Did you know Rzewski well? He spent a good deal of his time in Italy: do you believe he felt a strong affinity with Italians? Is there anything about his work you would characterize as Italian? 

I met Frederic the first time in 1998, in Montiano, where he used to spend summer vacations. I went there with the composer Joel Hoffman, a close friend of his.

We started a friendship that never ended, but grew stronger every year. It was funny, he spoke perfect Italian, but with a very strong American accent. He had kids that still live in Italy, and one of his sons, Ico, lives in the States and speaks perfect Italian. But I cannot say that Frederic was “Italian.” His behavior was the furthest possible from the “bourgeois Italian way of life.”

His behavior as in his work habits, his way of life? 
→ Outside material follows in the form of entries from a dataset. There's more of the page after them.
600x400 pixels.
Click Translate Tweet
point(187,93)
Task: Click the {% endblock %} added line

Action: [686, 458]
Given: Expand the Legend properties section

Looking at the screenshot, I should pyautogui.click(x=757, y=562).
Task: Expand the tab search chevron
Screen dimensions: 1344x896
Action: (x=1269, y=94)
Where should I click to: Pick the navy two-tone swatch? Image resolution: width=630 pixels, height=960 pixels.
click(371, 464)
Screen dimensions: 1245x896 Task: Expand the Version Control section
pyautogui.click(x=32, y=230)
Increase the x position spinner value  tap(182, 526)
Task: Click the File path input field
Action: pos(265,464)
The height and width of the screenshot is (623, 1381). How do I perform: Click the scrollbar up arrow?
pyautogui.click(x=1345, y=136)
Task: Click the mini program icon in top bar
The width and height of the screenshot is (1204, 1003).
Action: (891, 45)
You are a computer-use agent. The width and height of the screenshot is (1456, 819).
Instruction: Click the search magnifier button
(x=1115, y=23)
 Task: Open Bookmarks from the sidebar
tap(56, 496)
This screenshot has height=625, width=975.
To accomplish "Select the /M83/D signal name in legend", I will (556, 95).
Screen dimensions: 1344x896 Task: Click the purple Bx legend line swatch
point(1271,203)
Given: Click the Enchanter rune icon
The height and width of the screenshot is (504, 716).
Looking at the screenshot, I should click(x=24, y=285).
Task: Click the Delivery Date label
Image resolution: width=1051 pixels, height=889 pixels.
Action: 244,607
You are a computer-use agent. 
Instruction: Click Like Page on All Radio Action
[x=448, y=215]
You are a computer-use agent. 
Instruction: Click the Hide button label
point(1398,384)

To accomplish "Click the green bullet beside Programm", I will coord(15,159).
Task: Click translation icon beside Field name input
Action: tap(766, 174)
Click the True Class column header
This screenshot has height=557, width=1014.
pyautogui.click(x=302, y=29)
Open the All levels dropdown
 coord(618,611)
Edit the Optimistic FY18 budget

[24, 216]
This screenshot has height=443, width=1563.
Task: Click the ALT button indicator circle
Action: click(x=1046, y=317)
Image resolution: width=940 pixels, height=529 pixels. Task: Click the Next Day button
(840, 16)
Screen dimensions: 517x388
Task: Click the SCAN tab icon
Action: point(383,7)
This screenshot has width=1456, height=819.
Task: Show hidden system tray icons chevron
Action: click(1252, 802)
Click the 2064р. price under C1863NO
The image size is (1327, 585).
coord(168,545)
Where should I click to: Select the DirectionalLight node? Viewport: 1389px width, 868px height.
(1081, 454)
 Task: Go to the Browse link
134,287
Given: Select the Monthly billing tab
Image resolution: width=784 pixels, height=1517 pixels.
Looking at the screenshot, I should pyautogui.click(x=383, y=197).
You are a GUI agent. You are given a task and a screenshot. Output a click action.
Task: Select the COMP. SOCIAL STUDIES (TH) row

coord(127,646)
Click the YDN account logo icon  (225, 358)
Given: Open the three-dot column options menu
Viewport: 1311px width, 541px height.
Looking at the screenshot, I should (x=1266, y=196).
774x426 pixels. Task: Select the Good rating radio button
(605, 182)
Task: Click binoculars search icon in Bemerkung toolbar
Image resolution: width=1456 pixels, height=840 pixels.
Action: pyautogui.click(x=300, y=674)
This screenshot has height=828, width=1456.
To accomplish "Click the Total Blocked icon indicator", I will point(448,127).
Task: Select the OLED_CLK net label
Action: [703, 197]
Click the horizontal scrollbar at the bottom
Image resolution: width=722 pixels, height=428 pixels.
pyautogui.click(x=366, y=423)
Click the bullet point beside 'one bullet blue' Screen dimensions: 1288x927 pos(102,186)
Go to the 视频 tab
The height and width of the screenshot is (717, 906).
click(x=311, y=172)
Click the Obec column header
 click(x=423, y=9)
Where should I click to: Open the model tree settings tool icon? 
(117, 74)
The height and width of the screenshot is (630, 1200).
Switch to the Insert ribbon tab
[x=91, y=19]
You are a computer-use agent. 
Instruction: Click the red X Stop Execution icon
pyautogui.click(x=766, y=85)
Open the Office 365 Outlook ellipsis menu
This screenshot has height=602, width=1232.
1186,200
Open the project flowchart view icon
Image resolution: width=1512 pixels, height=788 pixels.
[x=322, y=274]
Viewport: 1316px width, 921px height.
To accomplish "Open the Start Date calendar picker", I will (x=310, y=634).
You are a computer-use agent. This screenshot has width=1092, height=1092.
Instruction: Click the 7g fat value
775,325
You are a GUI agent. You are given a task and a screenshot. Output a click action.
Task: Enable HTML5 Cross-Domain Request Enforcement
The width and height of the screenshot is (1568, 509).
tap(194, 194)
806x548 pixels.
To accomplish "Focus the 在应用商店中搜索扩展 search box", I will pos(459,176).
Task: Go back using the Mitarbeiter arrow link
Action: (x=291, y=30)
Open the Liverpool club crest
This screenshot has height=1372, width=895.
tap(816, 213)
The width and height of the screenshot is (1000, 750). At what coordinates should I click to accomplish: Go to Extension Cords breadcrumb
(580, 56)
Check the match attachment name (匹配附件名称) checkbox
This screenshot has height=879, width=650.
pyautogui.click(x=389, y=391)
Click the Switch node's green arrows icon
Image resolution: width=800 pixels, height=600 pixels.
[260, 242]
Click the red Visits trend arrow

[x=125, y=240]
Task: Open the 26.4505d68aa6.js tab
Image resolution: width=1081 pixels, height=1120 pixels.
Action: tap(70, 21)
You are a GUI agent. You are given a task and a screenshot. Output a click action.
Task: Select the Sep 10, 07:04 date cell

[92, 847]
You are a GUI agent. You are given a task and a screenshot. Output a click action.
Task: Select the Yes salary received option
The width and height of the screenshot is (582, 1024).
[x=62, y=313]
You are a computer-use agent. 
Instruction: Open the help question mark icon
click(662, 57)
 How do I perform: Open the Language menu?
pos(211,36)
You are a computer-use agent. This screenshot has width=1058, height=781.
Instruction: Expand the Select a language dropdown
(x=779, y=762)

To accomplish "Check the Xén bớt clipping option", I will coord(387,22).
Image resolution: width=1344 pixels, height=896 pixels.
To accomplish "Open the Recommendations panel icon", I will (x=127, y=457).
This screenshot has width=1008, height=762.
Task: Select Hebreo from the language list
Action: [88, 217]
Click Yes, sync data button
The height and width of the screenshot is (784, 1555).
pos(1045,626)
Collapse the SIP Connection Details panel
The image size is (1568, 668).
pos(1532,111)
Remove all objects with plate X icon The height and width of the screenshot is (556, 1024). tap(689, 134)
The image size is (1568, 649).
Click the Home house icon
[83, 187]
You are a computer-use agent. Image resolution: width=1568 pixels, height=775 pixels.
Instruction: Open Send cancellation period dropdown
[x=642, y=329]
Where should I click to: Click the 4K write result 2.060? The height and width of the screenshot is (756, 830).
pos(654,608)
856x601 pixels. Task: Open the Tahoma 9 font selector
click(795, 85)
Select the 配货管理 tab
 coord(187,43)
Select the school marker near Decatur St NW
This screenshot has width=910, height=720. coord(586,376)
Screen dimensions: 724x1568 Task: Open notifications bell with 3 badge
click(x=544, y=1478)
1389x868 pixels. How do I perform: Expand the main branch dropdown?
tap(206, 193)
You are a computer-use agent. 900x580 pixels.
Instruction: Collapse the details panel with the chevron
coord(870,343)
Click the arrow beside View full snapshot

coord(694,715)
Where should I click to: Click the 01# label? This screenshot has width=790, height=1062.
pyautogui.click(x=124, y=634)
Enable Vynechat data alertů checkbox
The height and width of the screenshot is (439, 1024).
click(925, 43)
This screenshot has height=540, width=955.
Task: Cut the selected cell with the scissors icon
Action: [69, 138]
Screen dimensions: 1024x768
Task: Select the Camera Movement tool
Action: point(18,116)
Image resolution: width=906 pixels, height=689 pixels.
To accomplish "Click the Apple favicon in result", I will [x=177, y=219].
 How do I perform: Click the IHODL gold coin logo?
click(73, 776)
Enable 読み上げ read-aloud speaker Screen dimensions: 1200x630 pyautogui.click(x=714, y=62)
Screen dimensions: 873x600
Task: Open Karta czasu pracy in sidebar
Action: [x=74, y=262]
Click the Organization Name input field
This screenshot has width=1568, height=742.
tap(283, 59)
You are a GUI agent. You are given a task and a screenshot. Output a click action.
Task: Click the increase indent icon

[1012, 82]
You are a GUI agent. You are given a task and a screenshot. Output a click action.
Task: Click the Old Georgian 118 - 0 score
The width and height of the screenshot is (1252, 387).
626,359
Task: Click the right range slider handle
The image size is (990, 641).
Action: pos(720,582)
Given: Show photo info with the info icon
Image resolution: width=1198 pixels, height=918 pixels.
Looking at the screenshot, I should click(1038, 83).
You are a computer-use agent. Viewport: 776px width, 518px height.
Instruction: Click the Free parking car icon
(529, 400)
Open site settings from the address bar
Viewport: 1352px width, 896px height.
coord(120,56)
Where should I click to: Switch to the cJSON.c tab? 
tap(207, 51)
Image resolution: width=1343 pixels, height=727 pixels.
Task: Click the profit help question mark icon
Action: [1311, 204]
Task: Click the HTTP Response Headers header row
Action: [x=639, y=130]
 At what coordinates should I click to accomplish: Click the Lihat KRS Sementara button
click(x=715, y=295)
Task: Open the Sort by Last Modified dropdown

Frederic was a kind of anarchist, and his best compliment to me was “Tonight you performed as a revolutionary.” He abhorred clichés and prejudices. I remember, one time, in Siena, where we played together a piece for several pianos (other pianists were invited too); he was looking at the wonderful (and celebrated) Duomo di Siena, and then he told me: “What an ugly church, it looks like a meringue pie!” Sometimes he was intentionally provocative, but in general he had a different view of the world. For instance, he always performed in very casual clothes, never wearing something elegant, never a tuxedo. I could tell dozens of stories about his way of life....

About the performer:

Pianist Emanuele Arciuli’s repertoire ranges from Bach to contemporary music, with an emphasis on composers from the United States. Round Midnight Variations, a group of 16 compositions that were written for Arciuli by composers such as Crumb, Babbitt, Kernis, Rzewski, Torke, Daugherty, Bolcom and Harbison, has sparked the interest of international critics. His recording of the variations, which was released by Stradivarius under the title ‘Round Midnight – Hommage to Thelonious Monk in May 2011, has likewise been celebrated by the international press. His numerous recordings (Chandos, Stradivarius, Innova, Vai, Bridge, Wergo, etc.) include Gates to Everywhere, the complete piano works of Berg and Webern, the world premiere of Bruno Maderna’s Concerto for Piano and Orchestra, and a lot of American music. His CD dedicated to George Crumb was nominated for a Grammy Award, and his CD with works by Adams and Rzewski won the Italian critics’ award for Best Record in 2006. Walk in Beauty, a 2cd box just released by Innova, features music by JL Adams, Bresnick, Daugherty, Gann, Garland, Higdon, Ballard, and others.

His comprehensive book on American piano music, Musica per pianoforte negli Stati Uniti, was recently published in Italy.

In 2011,  Arciuli was awarded the Italian critic’s prize, the Premio Franco Abbiati. In winning this prize, he follows Maurizio Pollini, Radu Lupu, and Zubin Mehta. The jury stated, “This pianist from Bari has been an authoritative figure on the multifaceted horizon of all things modern for years, all the while preserving a connection to tradition.”